Çınar ve diğerleri acaba nerede olduğumuzu biliyorlar mıydı? Gerçi bilseler ne olacak eğlence merkezin de elimiz kolumuz bağlandığını öğrenecek değillerdi ya! Hangi eğlence merkezi sabaha kadar sürerdi ki! Zaten sandalyeler de konforsuzdu! Açtık ve uykumuz vardı. Şahsen ben öyleydim yani. Serkan'dan duyulan horlama sesleri beni düşüncelerimden ayırmıştı. Kafası öne düşmüş harbi uyumuştu bu çocuk. Siyah güneş gözlükleri kafasından aşağıya düşüp de kenarları kırıldığında sese bile uyanmamıştı. Bu kadar sıkıcılığın ortasında benim de uykum gelirdi. Nerde bu aksiyon, bu tutku?

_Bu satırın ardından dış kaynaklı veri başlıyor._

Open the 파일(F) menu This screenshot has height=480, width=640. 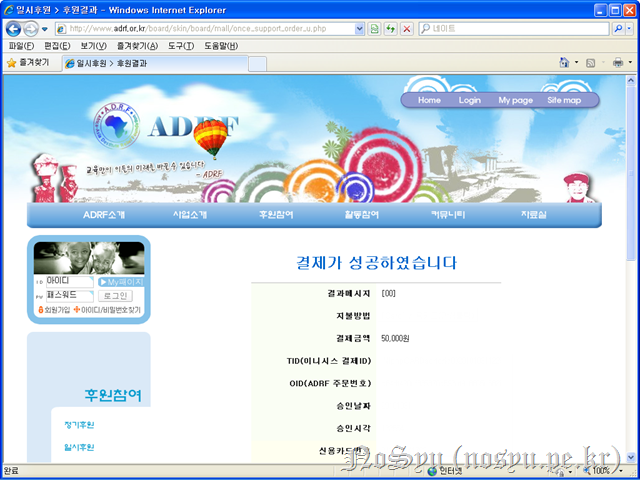tap(21, 46)
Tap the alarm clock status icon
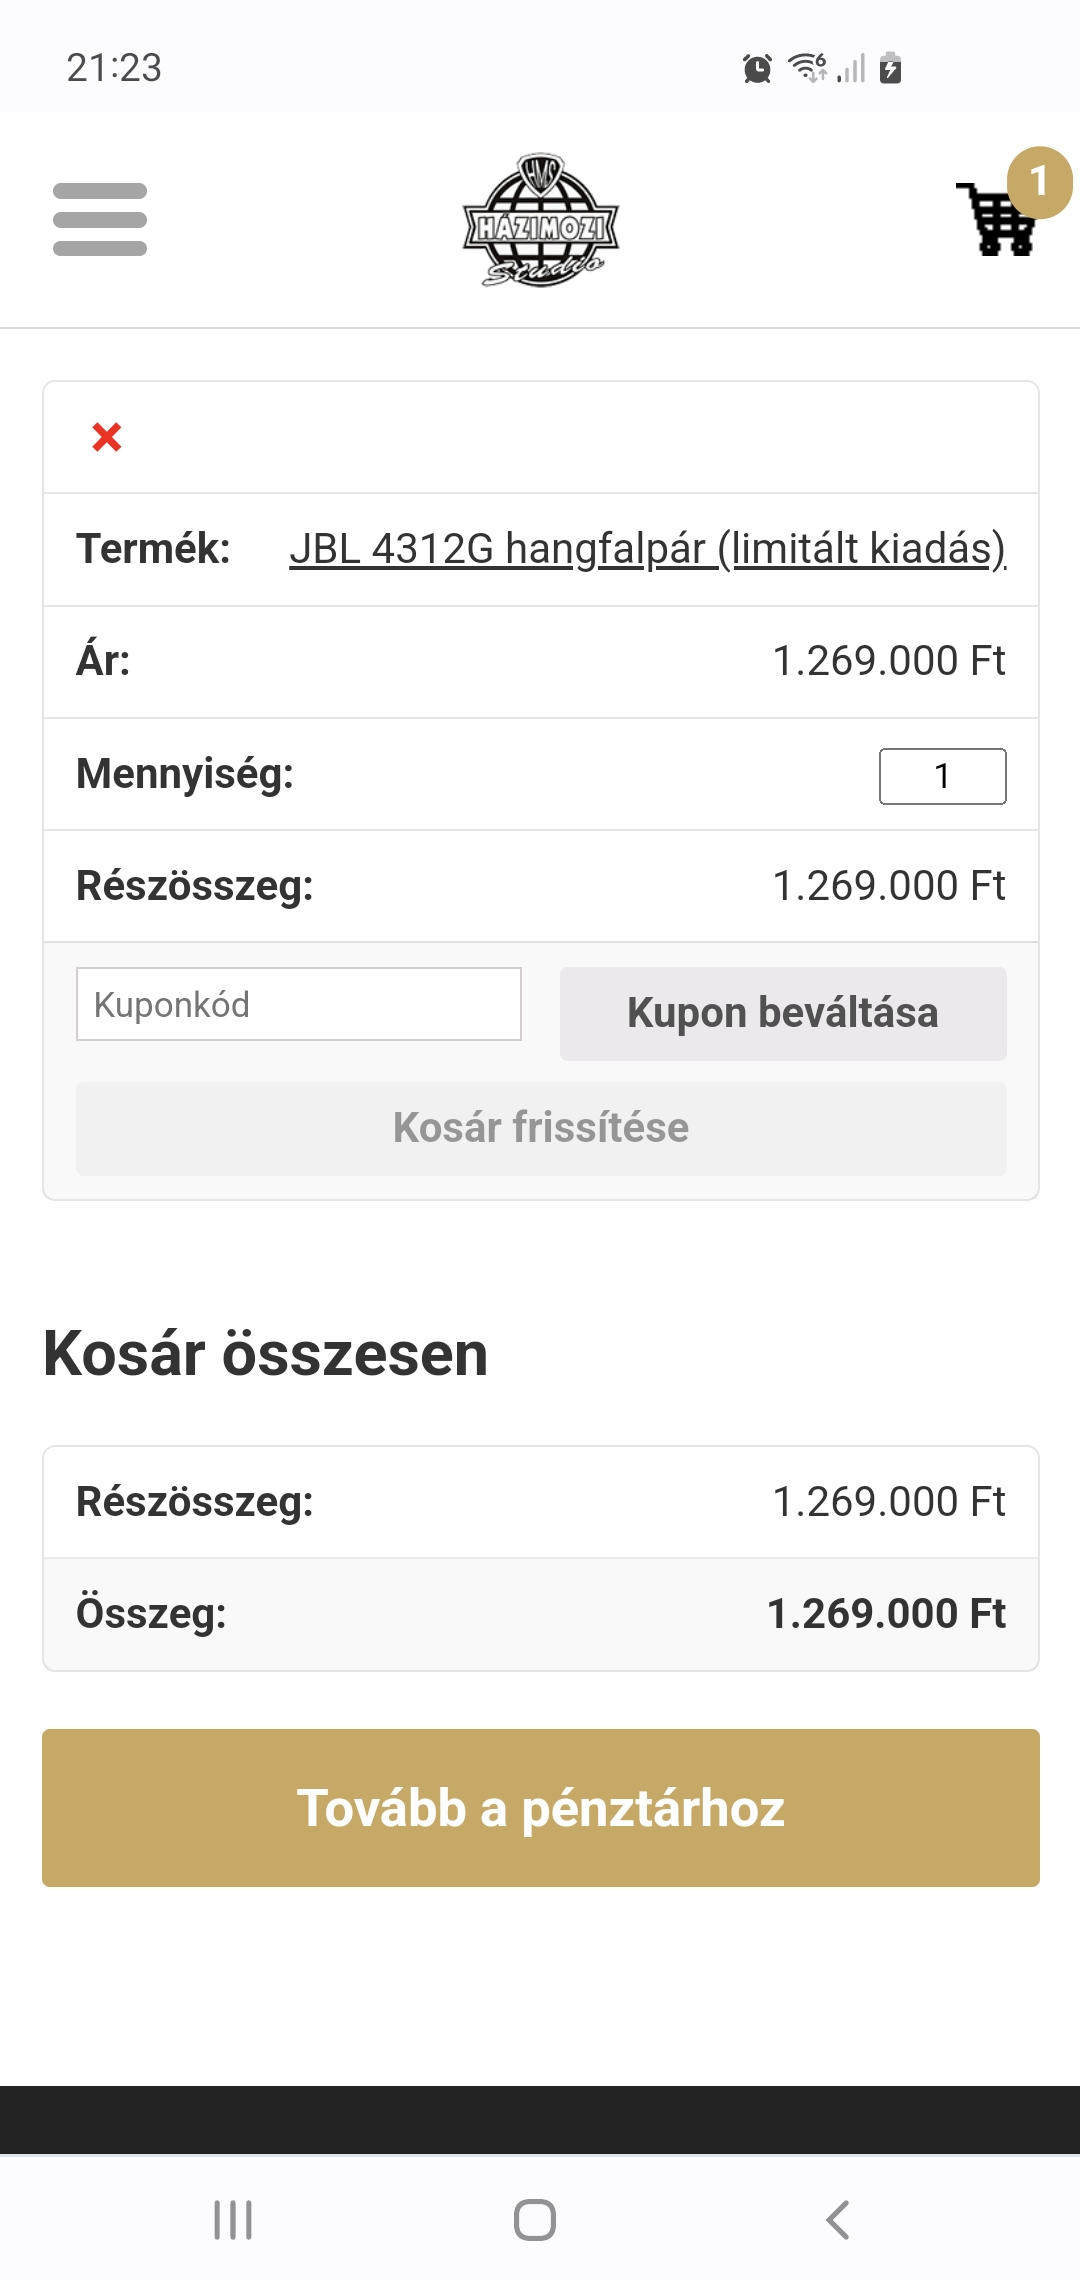 [x=757, y=68]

''Ocağım söndü, nasıl beladır bırakıp gitti bu ne devrandır,dünya gözümde ker beladır Allah'ından bulasın...''
Sena aklına geldikçe depresyona giriyor her iki dakika da bir hüzünlü şarkı mırıldanıyordu. Yine ve yeniden gözlerimi devirdim. Bu kız kafasında ne yaşıyordu emin değildim. Olduğumuz ortamı unutmuş ve kendi kendimize moral verir olmuştuk. İçimiz yanıyordu tamam ama bu kadar da belli etmezsin be Sena.
''Sena senin hiç ocağın yanmadı ki sönsün.'' Artık kendisine gelmesi gerekiyordu. Kocası sevmiyor olabilirdi ama kendi hayatına da bakması gerekiyordu. Bir insanın dur noktası olması gerekirdi ne de olsa.

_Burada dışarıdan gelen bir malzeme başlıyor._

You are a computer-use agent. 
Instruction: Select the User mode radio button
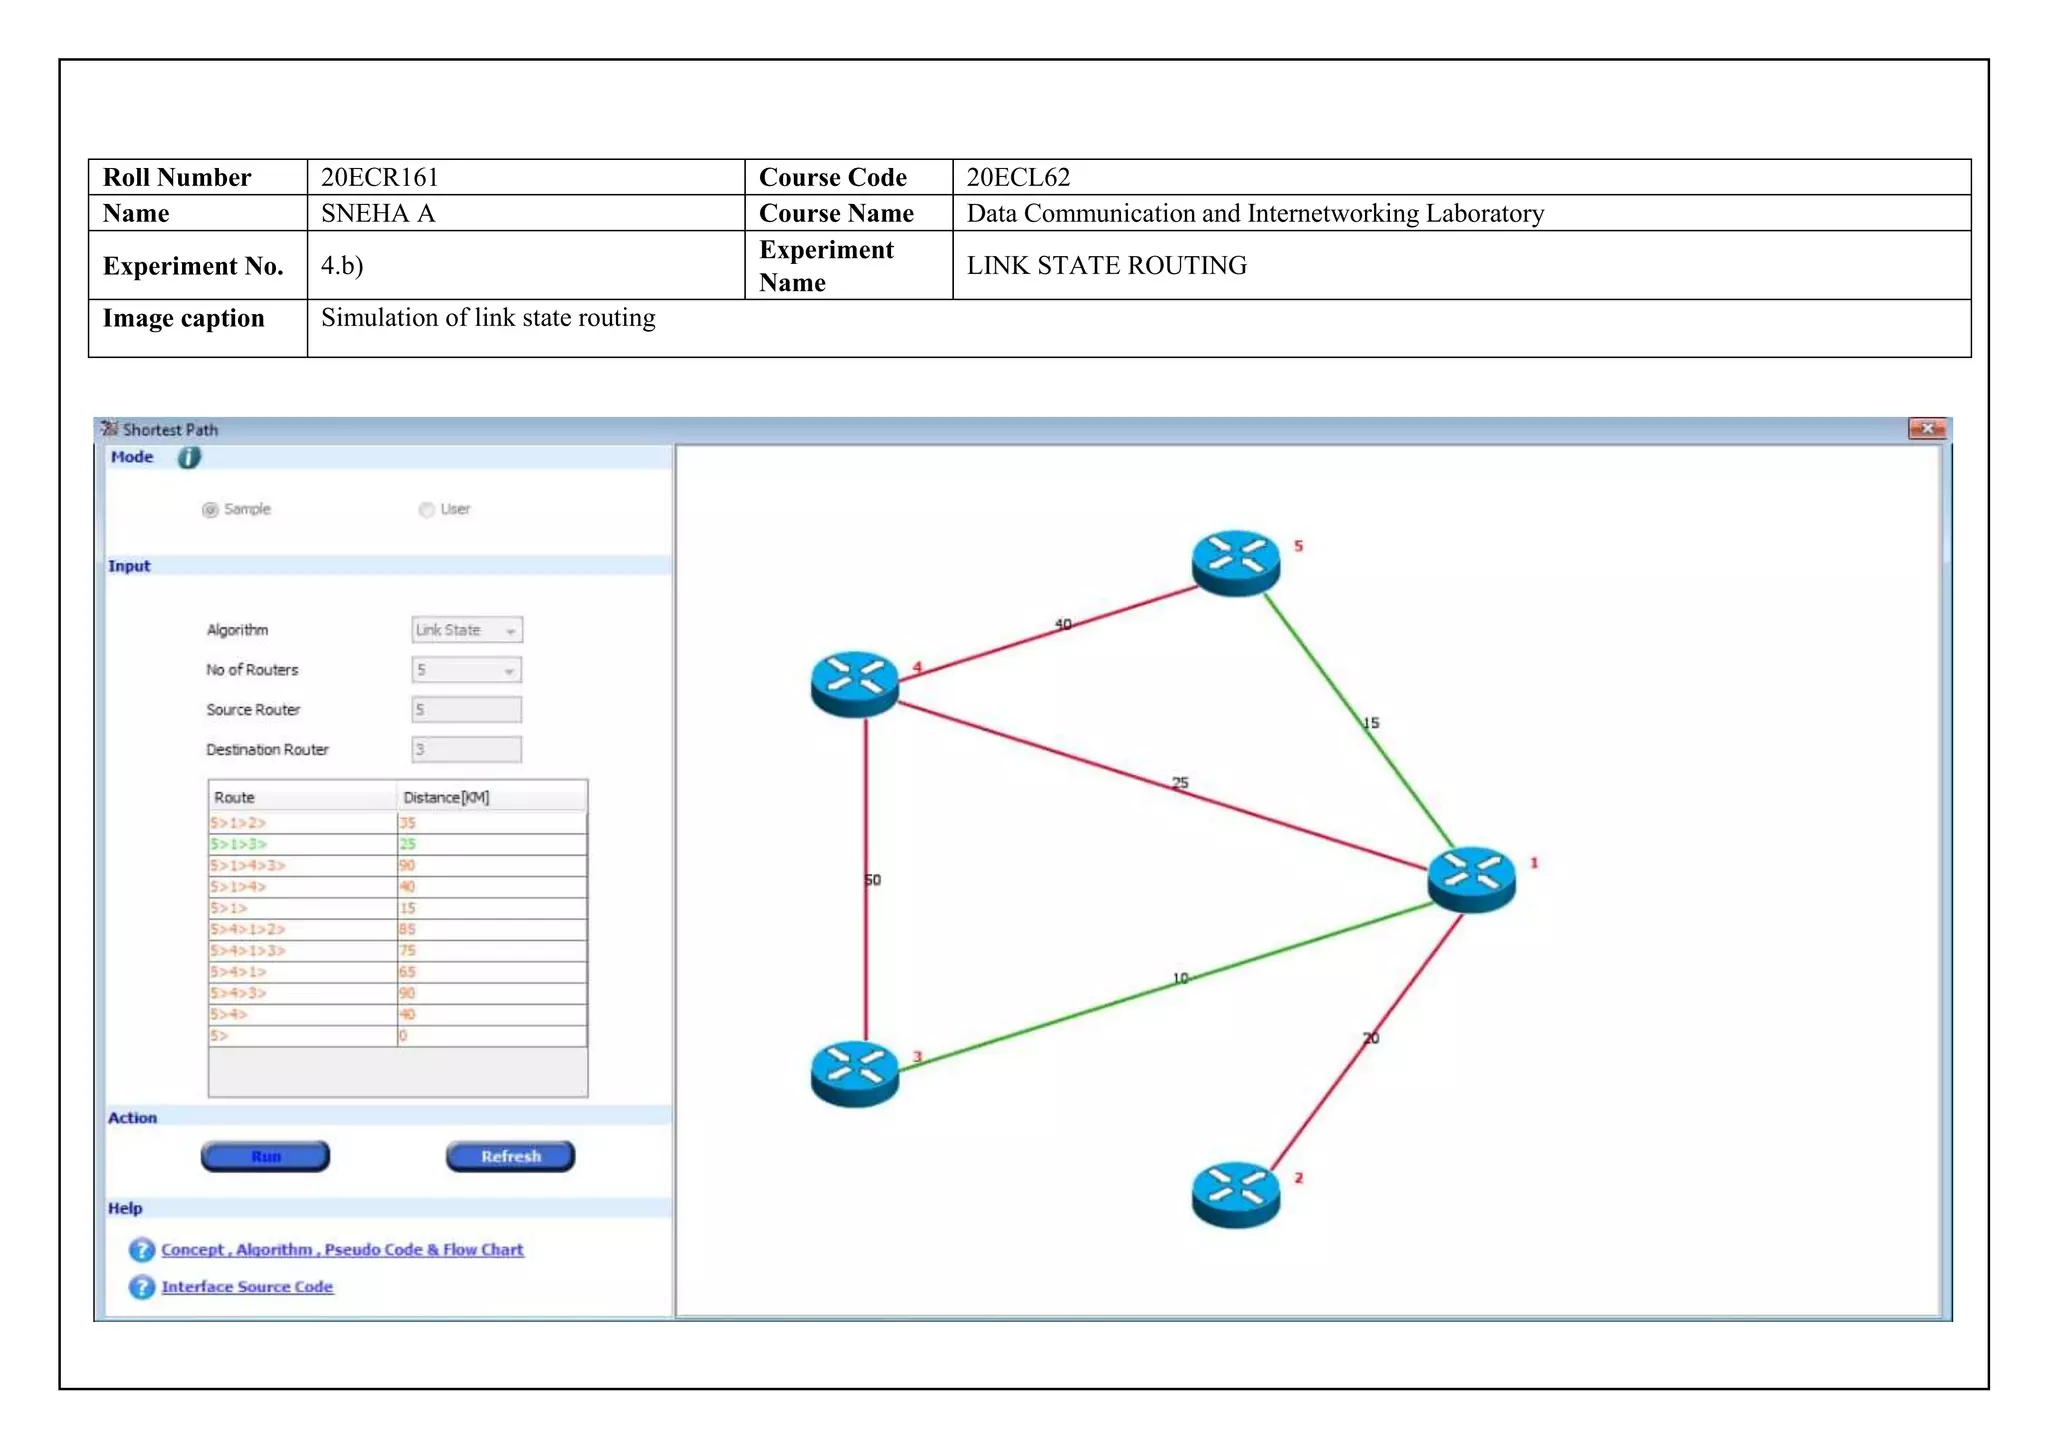click(x=427, y=510)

''Hiç yanmadı değil mi Alev? Neyse şimdilik yanmasın sonra yangınla falan mücadele edemem ben.'' Ofladım. Al birini vur ötekine. Serkan ve Sena tencere kapak misaliydi.
''Nasıl çıkacaz burdan? Hayır anlamıyorum bu adamlar hiç mi merak etmez bizi canım. Demezler mi bunca saattir neredeler diye? Yanlışsam sen söyle Sena!'' Ne gelen vardı ne de giden sıkılıyorduk. Sena kendi kendine homurdanıp yüzünü buruşturdu.
''O, Sergen var ya o Sergen benim için kılını kıpırdatmaz. Hatta benden kurtuldu diye sevinir.''
Çıldırmak üzereydim. Her ikisi de çocuk gibilerdi. Konuşmak için dudaklarımı araladığımda açılan kapı yüzünden sessiz kaldım. Orta yaşlarda kır saçlı bir adam elinde tuttuğu sandalyeyi karşımıza getirip oturdu. Arkasından gelen adam ellerini arkasında bağlayıp çaprazımızda durup gözlerini üzerimize dikti. Pala bıyıklı bir adamdı. Bu demode erkekler hala var mıydı? Kır saçlı adam bizi şöyle süzüp ortamızda horlayan adamın üzerinde bakışları durdu.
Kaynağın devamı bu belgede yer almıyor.